AI may very well end up being a significantly disruptive technology. However, given that it is still in the early stages of growth, AI may generate turbulence for SGH over the near term. The company acknowledged AI's relative immaturity, anticipating IPS sales to be lumpy over the next several quarters. Still, SGH is confident that it will capitalize on the emerging trends within the AI industry over the long term.




NIKE scores points with inventory correction, but soft outlook takes some air out of stock (NKE)


NIKE (NKE) entered 4Q23 with a lingering high inventory situation, placing the company in a difficult position as it ramped up promotional activities to sell off stockpiles of older merchandise. Making matters worse, consumers have also been pulling back on discretionary spending, cutting into demand for athletic shoes, athleisure wear, and sports equipment. While facing this challenging backdrop, NKE's gross margin slid by 140 bps yr/yr to 43.6%, causing the company to come up just short of Q4 EPS estimates.

The good news is that one of those issues has been significantly resolved.
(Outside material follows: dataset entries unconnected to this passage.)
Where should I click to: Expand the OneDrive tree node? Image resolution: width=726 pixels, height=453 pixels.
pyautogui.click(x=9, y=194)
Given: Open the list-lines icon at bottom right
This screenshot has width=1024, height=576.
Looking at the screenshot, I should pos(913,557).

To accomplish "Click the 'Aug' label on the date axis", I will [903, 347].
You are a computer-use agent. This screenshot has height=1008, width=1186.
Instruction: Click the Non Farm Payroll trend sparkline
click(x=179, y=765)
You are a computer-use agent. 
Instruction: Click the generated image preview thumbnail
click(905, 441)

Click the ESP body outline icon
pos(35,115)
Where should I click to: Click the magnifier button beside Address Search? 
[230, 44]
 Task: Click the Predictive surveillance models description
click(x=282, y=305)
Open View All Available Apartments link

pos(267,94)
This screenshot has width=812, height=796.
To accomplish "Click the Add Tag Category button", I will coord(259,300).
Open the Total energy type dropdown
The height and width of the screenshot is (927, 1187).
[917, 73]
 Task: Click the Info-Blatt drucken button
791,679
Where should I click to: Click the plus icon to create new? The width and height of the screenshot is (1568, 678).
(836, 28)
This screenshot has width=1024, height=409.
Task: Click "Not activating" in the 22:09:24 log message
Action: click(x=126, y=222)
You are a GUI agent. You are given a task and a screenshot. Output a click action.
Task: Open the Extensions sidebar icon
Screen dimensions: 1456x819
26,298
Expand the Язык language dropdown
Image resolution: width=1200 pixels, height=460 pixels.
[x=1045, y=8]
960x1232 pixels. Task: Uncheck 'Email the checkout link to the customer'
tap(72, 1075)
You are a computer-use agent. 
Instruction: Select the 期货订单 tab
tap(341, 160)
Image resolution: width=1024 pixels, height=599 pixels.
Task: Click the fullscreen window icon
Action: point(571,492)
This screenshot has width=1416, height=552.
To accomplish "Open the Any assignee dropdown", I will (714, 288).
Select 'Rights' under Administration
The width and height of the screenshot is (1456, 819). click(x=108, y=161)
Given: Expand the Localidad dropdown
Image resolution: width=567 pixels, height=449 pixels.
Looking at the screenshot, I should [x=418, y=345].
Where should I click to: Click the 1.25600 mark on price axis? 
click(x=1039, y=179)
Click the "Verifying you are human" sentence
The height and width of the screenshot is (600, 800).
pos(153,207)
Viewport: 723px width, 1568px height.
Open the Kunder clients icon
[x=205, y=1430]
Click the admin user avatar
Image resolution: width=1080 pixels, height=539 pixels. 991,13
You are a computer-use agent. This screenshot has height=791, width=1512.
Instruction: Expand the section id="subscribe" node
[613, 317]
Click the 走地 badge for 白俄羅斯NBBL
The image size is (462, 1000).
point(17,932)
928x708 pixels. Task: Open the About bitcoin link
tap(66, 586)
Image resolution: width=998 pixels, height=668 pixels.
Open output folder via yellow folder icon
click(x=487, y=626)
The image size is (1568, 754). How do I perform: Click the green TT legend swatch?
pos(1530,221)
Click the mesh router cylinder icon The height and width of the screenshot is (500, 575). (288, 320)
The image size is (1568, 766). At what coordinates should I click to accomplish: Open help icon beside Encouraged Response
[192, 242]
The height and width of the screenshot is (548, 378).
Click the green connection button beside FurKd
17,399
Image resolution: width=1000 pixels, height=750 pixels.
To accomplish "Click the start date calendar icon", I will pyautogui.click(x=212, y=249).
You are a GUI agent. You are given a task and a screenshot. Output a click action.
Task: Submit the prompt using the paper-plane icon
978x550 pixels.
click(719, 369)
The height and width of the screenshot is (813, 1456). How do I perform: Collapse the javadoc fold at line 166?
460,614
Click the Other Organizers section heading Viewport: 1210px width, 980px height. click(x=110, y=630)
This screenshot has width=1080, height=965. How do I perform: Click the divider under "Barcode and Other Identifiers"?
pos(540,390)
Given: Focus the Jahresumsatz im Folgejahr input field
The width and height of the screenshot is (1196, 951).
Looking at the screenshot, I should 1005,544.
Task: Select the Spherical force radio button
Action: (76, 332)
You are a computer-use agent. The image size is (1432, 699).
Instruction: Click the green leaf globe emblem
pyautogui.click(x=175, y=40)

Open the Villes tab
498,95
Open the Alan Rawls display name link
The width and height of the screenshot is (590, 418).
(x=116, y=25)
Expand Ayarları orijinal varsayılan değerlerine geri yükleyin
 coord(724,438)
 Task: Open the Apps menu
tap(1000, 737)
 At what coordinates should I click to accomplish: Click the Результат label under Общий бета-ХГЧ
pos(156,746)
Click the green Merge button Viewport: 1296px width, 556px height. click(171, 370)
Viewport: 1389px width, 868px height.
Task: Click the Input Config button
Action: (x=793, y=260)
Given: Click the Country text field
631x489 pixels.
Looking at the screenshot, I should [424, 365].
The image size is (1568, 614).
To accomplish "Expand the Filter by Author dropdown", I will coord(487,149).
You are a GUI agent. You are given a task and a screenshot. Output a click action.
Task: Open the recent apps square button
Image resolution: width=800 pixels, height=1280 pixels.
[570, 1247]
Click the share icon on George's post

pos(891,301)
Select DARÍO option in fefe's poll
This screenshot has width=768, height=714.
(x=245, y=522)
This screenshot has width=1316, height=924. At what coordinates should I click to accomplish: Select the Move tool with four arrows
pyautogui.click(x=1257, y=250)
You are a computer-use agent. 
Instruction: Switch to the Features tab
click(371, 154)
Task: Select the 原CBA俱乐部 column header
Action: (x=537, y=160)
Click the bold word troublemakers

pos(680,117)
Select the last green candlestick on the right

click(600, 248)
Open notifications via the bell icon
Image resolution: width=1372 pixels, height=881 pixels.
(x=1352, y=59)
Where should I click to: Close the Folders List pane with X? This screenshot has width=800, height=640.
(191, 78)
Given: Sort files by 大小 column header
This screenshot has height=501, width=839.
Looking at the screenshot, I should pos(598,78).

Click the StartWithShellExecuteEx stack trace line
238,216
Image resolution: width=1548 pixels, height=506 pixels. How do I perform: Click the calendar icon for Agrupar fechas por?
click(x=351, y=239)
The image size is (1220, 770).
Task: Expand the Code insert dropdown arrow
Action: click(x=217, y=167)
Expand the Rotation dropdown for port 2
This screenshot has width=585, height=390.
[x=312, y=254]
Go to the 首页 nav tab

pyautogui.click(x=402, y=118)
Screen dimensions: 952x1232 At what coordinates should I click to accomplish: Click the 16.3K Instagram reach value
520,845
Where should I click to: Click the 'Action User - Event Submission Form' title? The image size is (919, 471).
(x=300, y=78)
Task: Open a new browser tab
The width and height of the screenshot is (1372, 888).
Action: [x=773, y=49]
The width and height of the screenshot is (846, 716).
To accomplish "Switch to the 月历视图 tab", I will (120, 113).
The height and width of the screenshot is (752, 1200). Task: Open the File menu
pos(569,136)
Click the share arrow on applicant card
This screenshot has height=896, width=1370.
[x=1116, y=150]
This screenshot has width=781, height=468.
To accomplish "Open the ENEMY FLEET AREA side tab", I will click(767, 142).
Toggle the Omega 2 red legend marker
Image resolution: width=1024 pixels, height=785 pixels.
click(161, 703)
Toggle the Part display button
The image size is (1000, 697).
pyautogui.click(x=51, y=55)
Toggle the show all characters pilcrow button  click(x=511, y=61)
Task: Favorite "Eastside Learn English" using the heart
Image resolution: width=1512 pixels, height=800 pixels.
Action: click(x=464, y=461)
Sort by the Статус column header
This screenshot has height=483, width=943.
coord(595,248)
  • Inventories were flat on a yr/yr basis and lower by about $400 mln on a sequential basis to $8.5 bln. With NKE's inventory returning to more normalized levels, the company can rein in markdowns and move towards a full price strategy.
  • On that note, NKE stated that it's aiming for low-single digit price increases in FY24, supporting a 140-160 bps expansion for gross margin.
However, the macroeconomic related headwinds haven't dissipated, causing NKE to take a cautious approach with its 1Q24 revenue outlook.

  • Specifically, the company guided for Q1 revenue to be flat-to-up low single-digits, missing analysts' expectations for about mid-single-digit growth.
  • The soft outlook is primarily due to weakness in the wholesale channel, which experienced a 2% drop in revenue in Q4 following an 18% increase last quarter.
  • CEO John Donahoe commented that the environment will remain promotional in FY24, putting pressure on NKE's wholesale partners through 1H24. Relatedly, Dick's Sporting Goods (DKS) and Foot Locker (FL) -- two of NKE's largest wholesale partners -- are trading lower today.
There are some key positives, though.

  • Greater China, which has been a sore spot for NKE over the past few quarters, rebounded nicely in Q4 with revenue growing by 25% in constant currency to $1.8 bln. That represents a major improvement over last quarter's 1% increase.
  • During the earnings call, Mr. Donahoe struck a very bullish tone regarding NKE's opportunity in China, stating that the company's strategy there is going very well and that an active and engaged Gen Z demographic and growing middle class are supporting its brand.
  • While the sluggish wholesale channel weighed on the North America market, which saw revenue growth slow to 5% from 27% last quarter, NIKE Direct still performed well as revenue climbed by 18% in constant currency to $5.5 bln.
    • This is mainly a function of the investments that NKE has made in its digital channel over the past several years. In FY23, the digital share of NKE's total business reached 26% compared to 10% in FY19.
The main takeaway is that while NKE essentially corrected its high inventory situation, it's still contending with a promotional retail climate. NKE is still a best-in-class brand and its long-term outlook is bright with momentum building for its Jordan brand (mid-30% growth in Q4), but macro headwinds seem likely to persist at least through 1H24.